The primers or probes of the invention can be chemically synthesized using a solid phase support of phosphoramidite or other well known methods. The nucleic acid sequence may also be modified using a number of means known in the art. Non-limiting examples of such modifications are methylation, capping, substitution with one or more analogs of a natural nucleotide, and modification between nucleotides, for example, modification of an uncharged linker (e.g., methyl phosphate, phosphotriester, phosphoimide, carbamate, etc.), or modification of a charged linker (e.g., phosphorothioate, phosphorodithioate, etc.).

Reagent kit

The invention also provides kits for identifying, characterizing and/or enriching, or isolating smooth muscle cell subsets as described herein. Such kits may be used in a clinical setting for patient diagnostic purposes or in research for characterization and/or enrichment of smooth muscle cell populations. Kits according to the invention will comprise one or more containers comprising the binding agent and a label or package insert on or associated with the container. Suitable containers include, for example, bottles, vials, syringes, 96-well plates, and the like. The container may be formed from a variety of materials such as glass or plastic. Such a container contains one or more compositions comprising a binding agent effective for analyzing smooth muscle cells and optionally providing enriched or isolated cells or cell subpopulations as described herein. Such kits will typically contain a preparation of one or more binding agents in a suitable container, in the case of multiple binding agents, the binding agents may be in the same or different containers. The kit may also contain other pharmaceutically acceptable preparations for use in diagnosis or for labeling or modifying blocked binding agents.

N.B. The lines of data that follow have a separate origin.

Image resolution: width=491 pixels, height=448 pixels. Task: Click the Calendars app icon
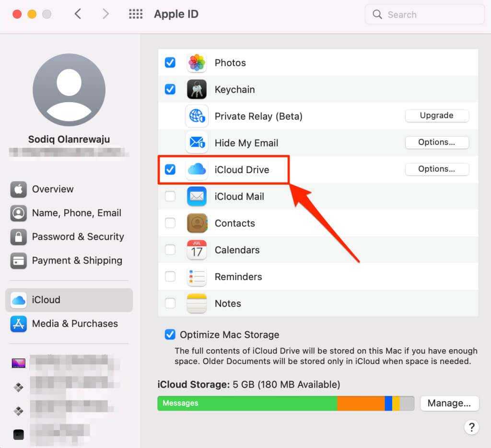coord(197,250)
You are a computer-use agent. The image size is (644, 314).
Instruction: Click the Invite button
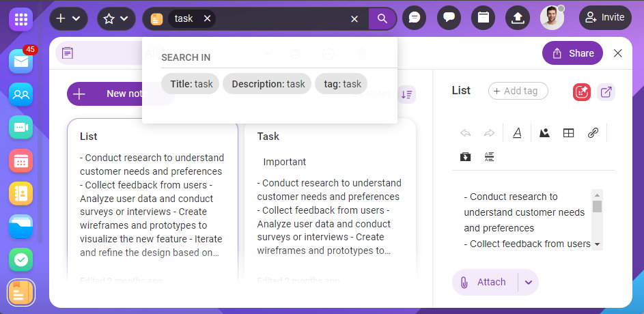click(605, 18)
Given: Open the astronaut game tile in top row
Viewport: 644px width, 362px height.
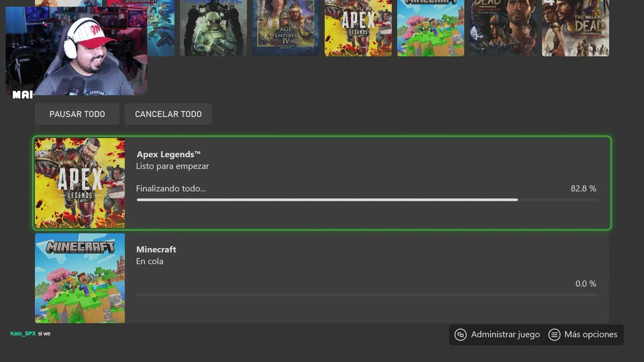Looking at the screenshot, I should click(x=213, y=28).
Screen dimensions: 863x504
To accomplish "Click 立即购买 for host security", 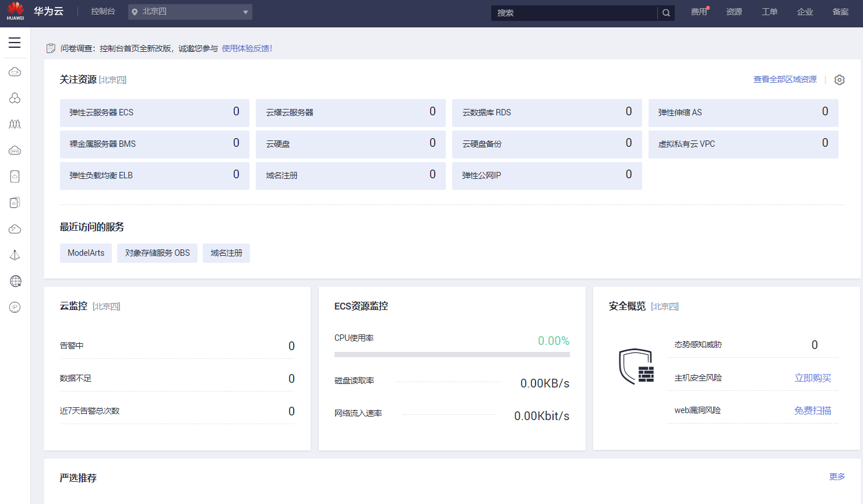I will [812, 377].
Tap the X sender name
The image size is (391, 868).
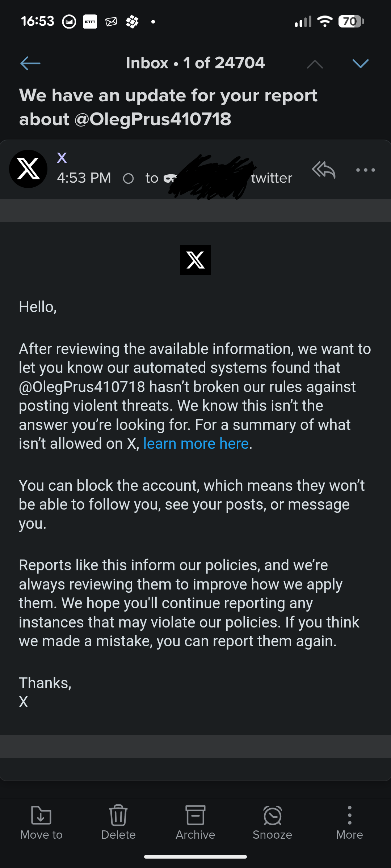pyautogui.click(x=62, y=158)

More specifically, these kits may have a single container containing one or more binding agents, with or without additional components, or they may have different containers for each component. Where a combination reporter is provided for incorporation, the individual solutions can be combined in molar equivalents or premixed where one component exceeds the remaining components. Alternatively, the binding agent and any optional reporter of the kit may be maintained separately within different containers prior to administration to a subject or use in vitro. The kit may also comprise second/third container means for holding sterile, pharmaceutically acceptable buffers or other diluents, such as bacteriostatic water for injection (BWFI), Phosphate Buffered Saline (PBS), Ringer's solution and dextrose solution.

When the components of the kit are provided in one or more liquid solutions, the liquid solution is preferably an aqueous solution, particularly preferably a sterile aqueous solution. However, the components of the kit may be provided as dry powders. When the reagent or component is provided as a dry powder, the powder may be reconstituted by the addition of a suitable solvent. It is contemplated that the solvent may also be provided in another container.

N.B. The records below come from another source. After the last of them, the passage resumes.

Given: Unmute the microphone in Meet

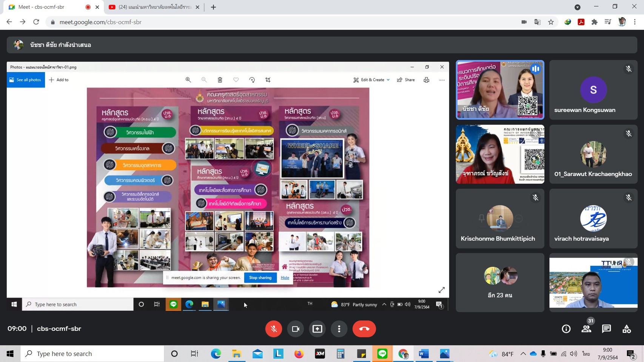Looking at the screenshot, I should (273, 329).
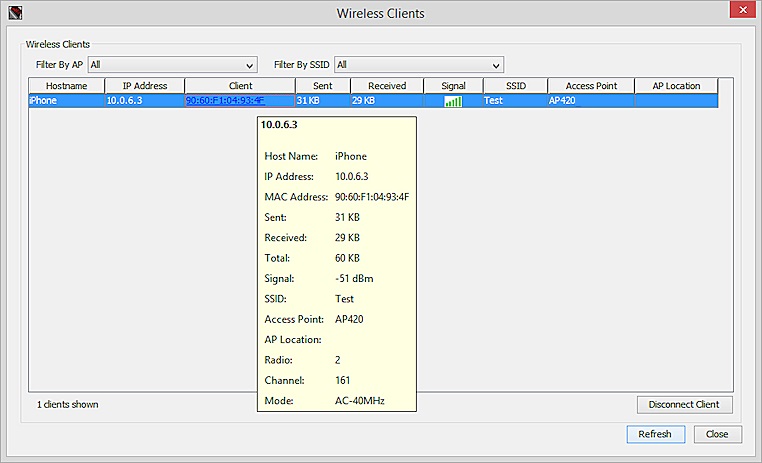Sort by the Sent column header
762x463 pixels.
coord(322,86)
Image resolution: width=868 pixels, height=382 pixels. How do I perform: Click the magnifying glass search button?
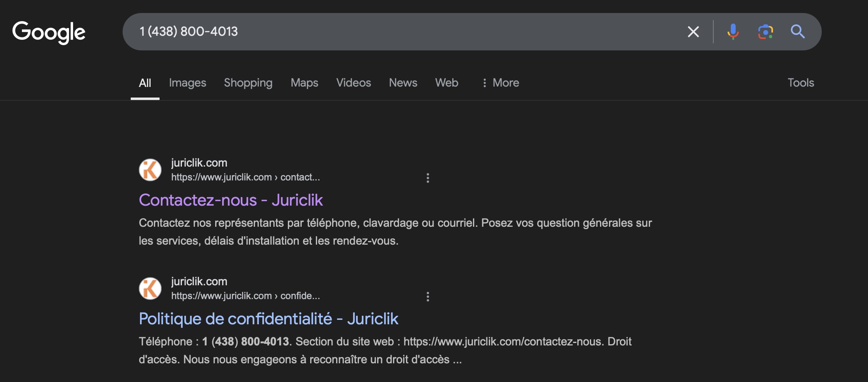pos(797,32)
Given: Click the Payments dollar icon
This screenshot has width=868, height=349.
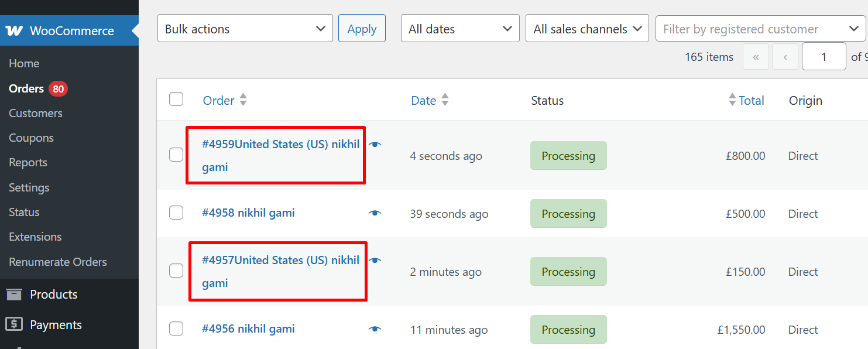Looking at the screenshot, I should pos(14,325).
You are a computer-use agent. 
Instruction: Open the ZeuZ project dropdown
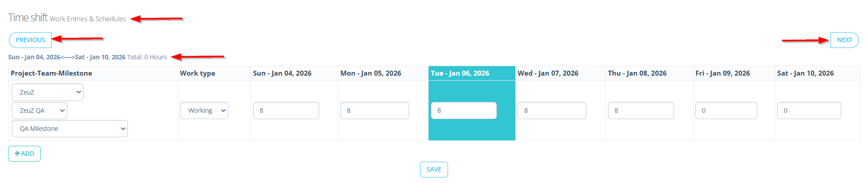tap(47, 92)
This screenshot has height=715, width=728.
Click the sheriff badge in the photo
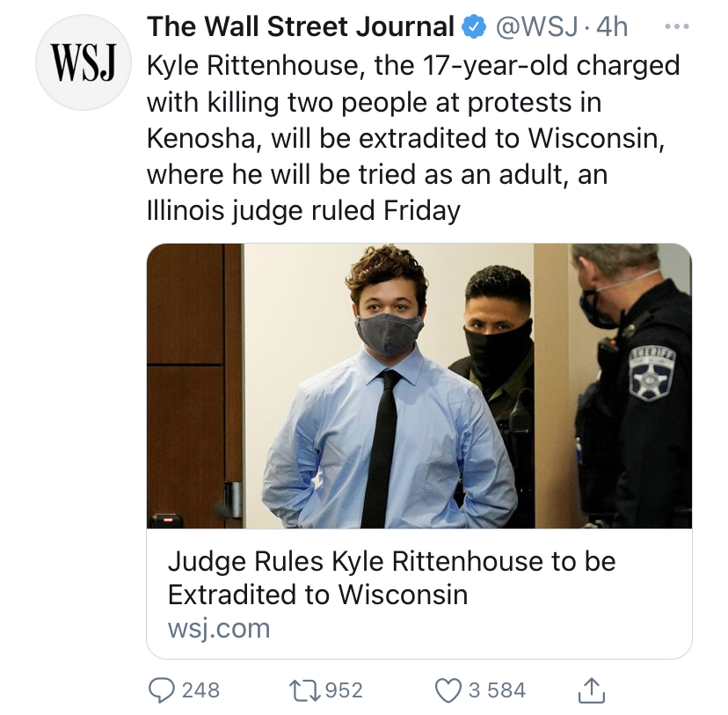click(652, 375)
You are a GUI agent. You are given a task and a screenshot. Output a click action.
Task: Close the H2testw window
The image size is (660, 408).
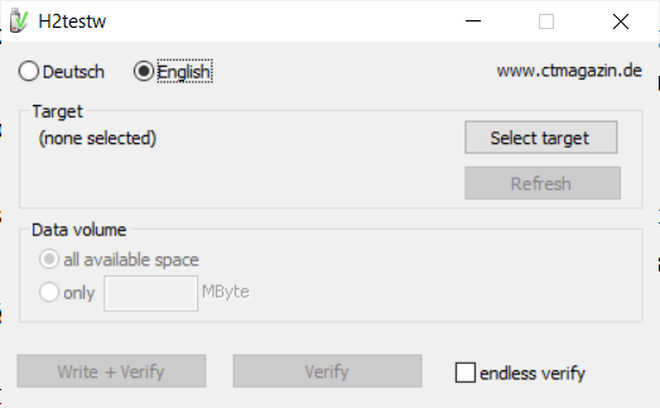[620, 21]
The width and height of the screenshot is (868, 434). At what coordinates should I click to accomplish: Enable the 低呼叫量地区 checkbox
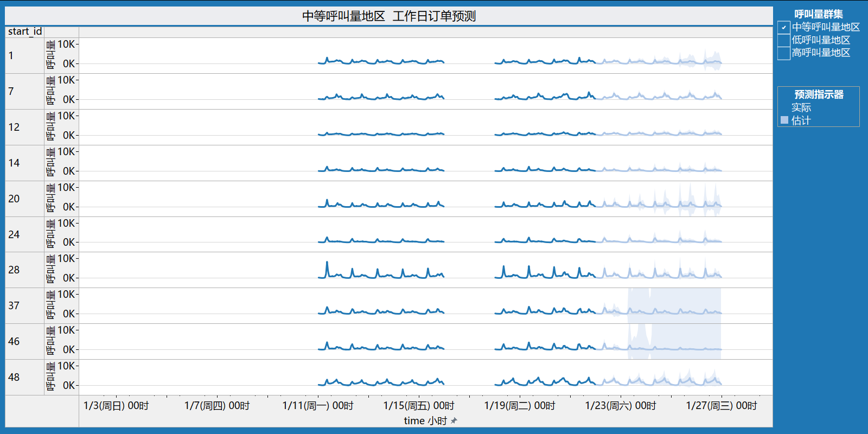(783, 40)
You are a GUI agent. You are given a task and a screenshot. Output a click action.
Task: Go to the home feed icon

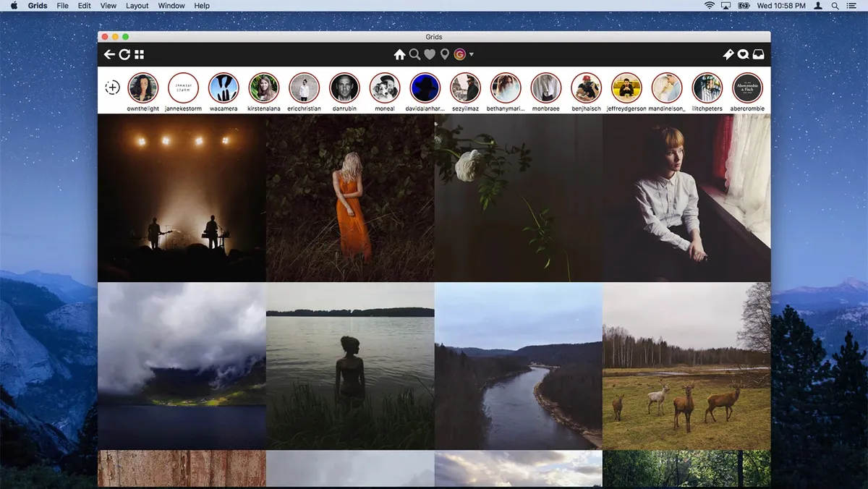[399, 54]
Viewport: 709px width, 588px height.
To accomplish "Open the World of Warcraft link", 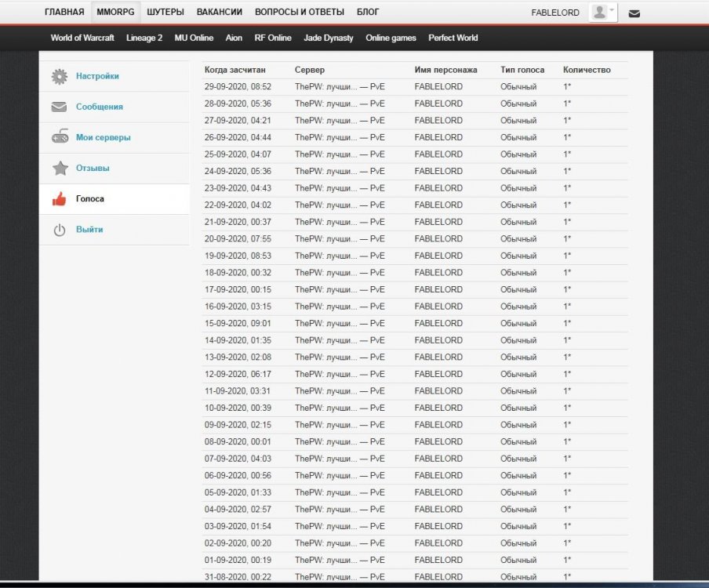I will tap(82, 38).
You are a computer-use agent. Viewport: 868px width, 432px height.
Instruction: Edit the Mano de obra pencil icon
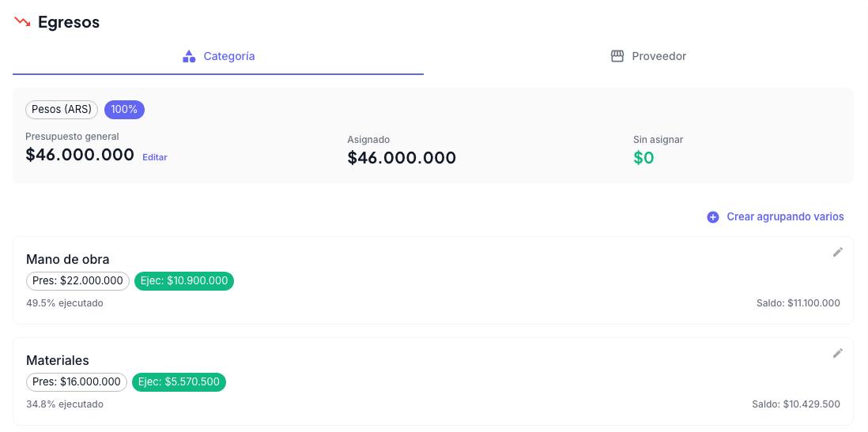tap(837, 252)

The terms "subject" or "patient" may be used interchangeably. The term includes, but is not limited to, humans, non-human animals, e.g., non-human primates such as chimpanzees and other apes and monkey species; farm animals such as cattle, sheep, pigs, goats, and horses; domestic subjects such as dogs and cats; laboratory animals, including rodents such as mice, rats and guinea pigs, and the like. The term does not indicate a specific age or gender. Thus, adult and neonatal subjects, as well as fetuses, whether male or female, are contemplated. The term "subject" also includes living organisms susceptible to a disorder or disease state as generally disclosed throughout this specification (but not limited thereto). Examples of subjects include humans, dogs, cats, cows, goats, and mice, including transgenic species.

The terms "non-human animal" and "non-human mammal" are used interchangeably herein and include all vertebrates, e.g., mammals, such as non-human primates (especially higher primates), sheep, dogs, rodents (e.g., mice or rats), guinea pigs, goats, pigs, cats, rabbits, cows, as well as non-mammals such as chickens, amphibians, reptiles, and the like. In one embodiment, the subject is a human. In another embodiment, the subject is an experimental animal or animal replacement, such as a dog, as a model of disease.

Drawings

FIG. 1 is a cellular landscape map of an arterial vessel; wherein, A: t-SNE cell grouping map after sample combination; b: t-SNE pattern of major cell population; EC, endothiral cells; SMC, smooth muscle cells; FB, fibroblastis; MFB, myofibroblast; m φ, macropositive cells.

FIG. 2 is a graph of the change in the direction of differentiation of subclavian and iliac artery SMC cells; wherein, A: SMC cell differentiation of subclavian arteries; b: SMC cells of the iliac arteries differentiated.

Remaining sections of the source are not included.